My colleagues and I became afraid even of situations in which termination of a pregnancy would previously have been considered a positive or medically necessary choice for the patient, rather than an “elective” procedure. Some of these include:

  • Ectopic pregnancy, a life-threatening condition in which the embryo implants somewhere other than the uterus, usually in a Fallopian tube
  • A patient’s water breaks before the fetus viability window, around 24 weeks
  • A patient has a psychological medical condition (for instance, PTSD as a result of rape) that leaves them unable to care for themselves, much less a newborn baby, and carrying the child to term may worsen their condition
  • A patient has a physical condition that would be worsened by carrying a fetus to term (for instance, severe heart conditions, chronic kidney diseases or severe diabetes)
  • A patient’s treatment plan would cause harm to a developing fetus and delaying treatment could be detrimental to the health of the patient (for example, cancer treatments such as chemotherapy, surgery or radiation therapy)

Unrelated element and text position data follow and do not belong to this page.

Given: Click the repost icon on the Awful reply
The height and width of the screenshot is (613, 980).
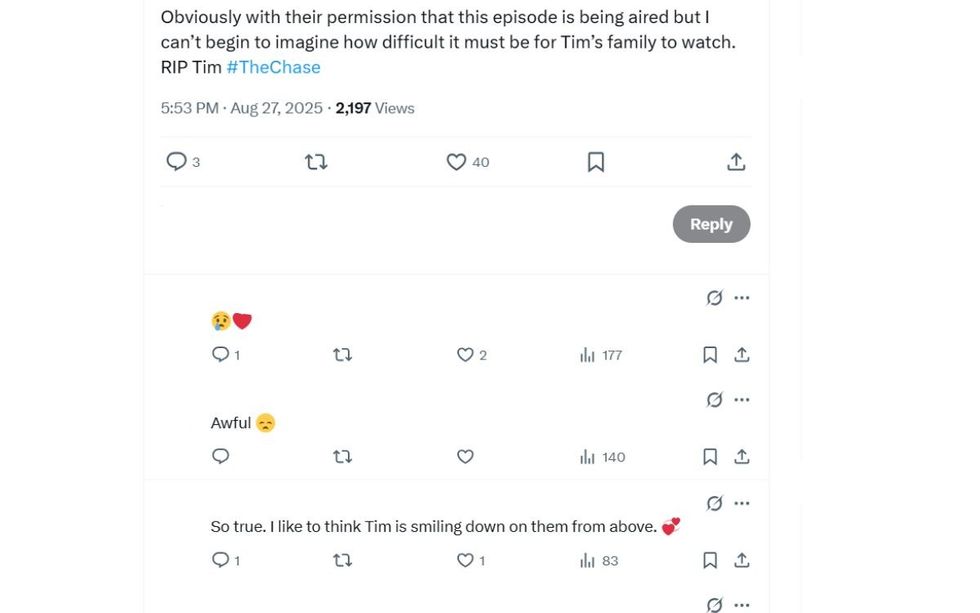Looking at the screenshot, I should pos(341,456).
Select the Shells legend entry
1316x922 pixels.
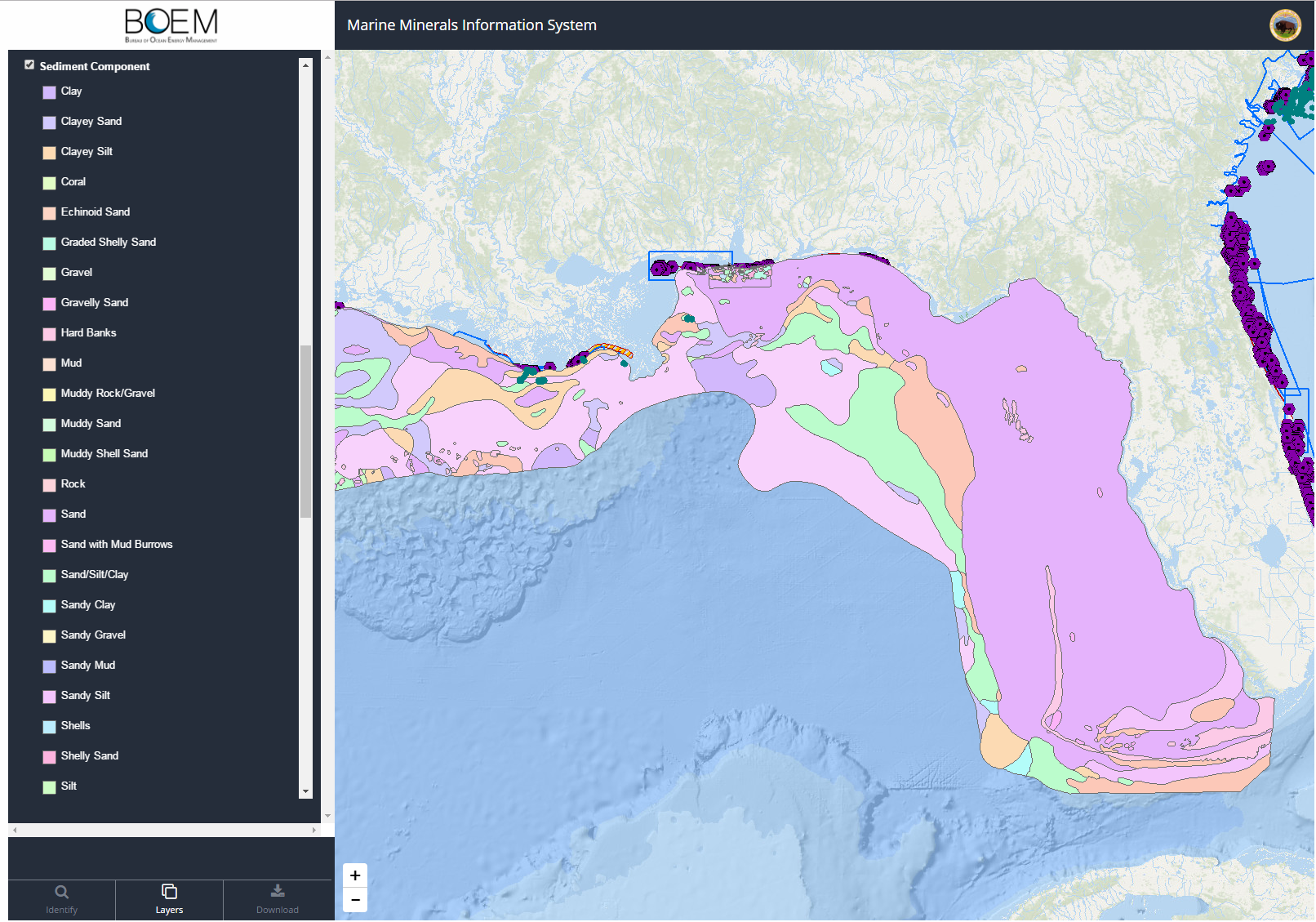tap(74, 726)
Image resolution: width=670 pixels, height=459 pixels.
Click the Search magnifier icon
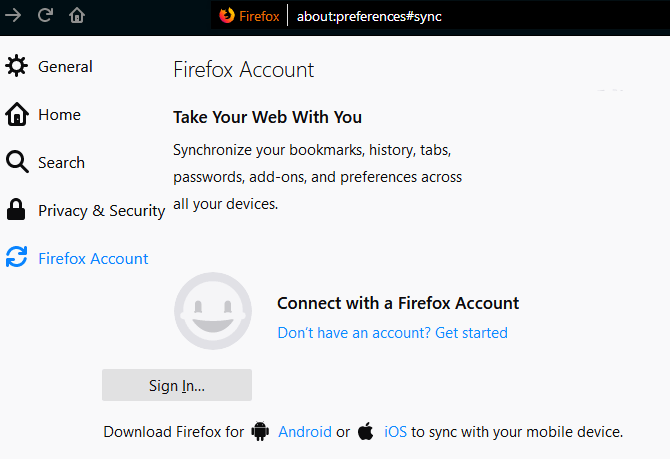[x=17, y=162]
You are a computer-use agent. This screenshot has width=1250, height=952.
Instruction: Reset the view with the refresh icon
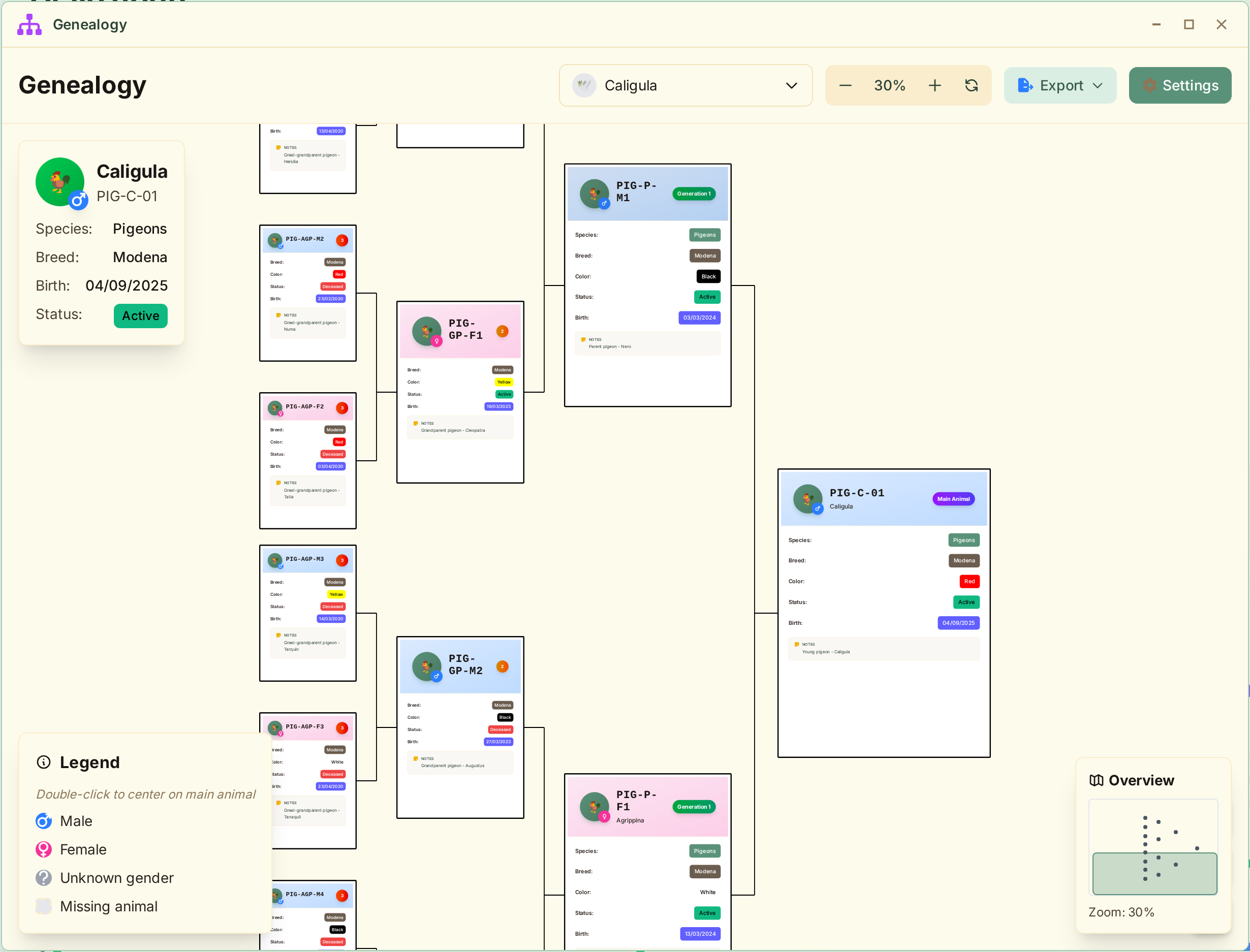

These are just a few examples of situations in which terminating a pregnancy can be a positive choice for a patient’s health. Because the law felt unclear, I found myself repeatedly going to my higher-ups to find out whether I was allowed to intervene or whether it would be considered an abortion. Efficiency suffered. Still, it felt taboo even to discuss the subject amongst ourselves.

Medical training programs typically give medical professionals a chance to opt out of training for termination and to receive alternative training if they prefer. As an obstetrician/gynecologist, you can decide not to perform elective abortions, or to simply provide patient counseling. You can guide your practice any way you want, and you are never forced to do anything you don’t agree with or feel comfortable doing.

Laws like Texas SB8, on the other hand, restrict how we can practice medicine and counsel our patients. Instead of presenting all the options to them, our imposed silence leaves them to seek counsel elsewhere and find their own way to get past these laws. When you leave patients uninformed and responsible for finding their own way, you put them in danger.

Texas SB8 set the tone for other anti-abortion legislatures when it comes to restrictions, bans and “trigger laws” — abortion bans that would immediately go into effect following the overturn of Roe v. Wade, which took place in June of 2022 when the Supreme Court released the majority opinion for Dobbs v. Jackson. It’s an example of how legislation at the local level ultimately affects what happens on the national level.

For those who want to see change, that’s good news, too. Local politics are the lever by which informed citizens can move mountains, regardless of how far we are from Capitol Hill. Whether it’s forming a protest, writing to your elected officials or learning more about how these laws are written, argued and passed, what you do trickles up. The laws passed in Congress and at your state capitol, whether uplifting or oppressive, directly impact each of us. In this critical moment, we should each take every chance to have an impact on how those laws are made.

Sharrón L. Manuel, MD, PhD ’13, is a reproductive endocrinology and infertility fellow at the University of Cincinnati. She previously practiced general obstetrics and gynecology in El Paso, Texas, where she also conducted clinical research focused on women's health.

The views expressed in this post are the author’s and do not reflect the views of Drexel University College of Medicine or the Office of Diversity, Equity & Inclusion.